Reproduce every item below line for line, changing no character.

--- INPUT RECORDS ---

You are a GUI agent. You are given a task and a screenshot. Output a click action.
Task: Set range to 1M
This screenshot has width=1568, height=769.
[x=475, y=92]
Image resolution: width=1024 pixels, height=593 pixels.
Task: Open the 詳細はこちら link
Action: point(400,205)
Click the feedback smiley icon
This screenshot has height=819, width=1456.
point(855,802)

---

SOLUTION ::
You are a GUI agent. You are given a task and a screenshot. Output a click action.
Task: Set range to 1M
This screenshot has width=1568, height=769.
[x=475, y=92]
Image resolution: width=1024 pixels, height=593 pixels.
Task: Open the 詳細はこちら link
Action: point(400,205)
Click the feedback smiley icon
This screenshot has height=819, width=1456.
point(855,802)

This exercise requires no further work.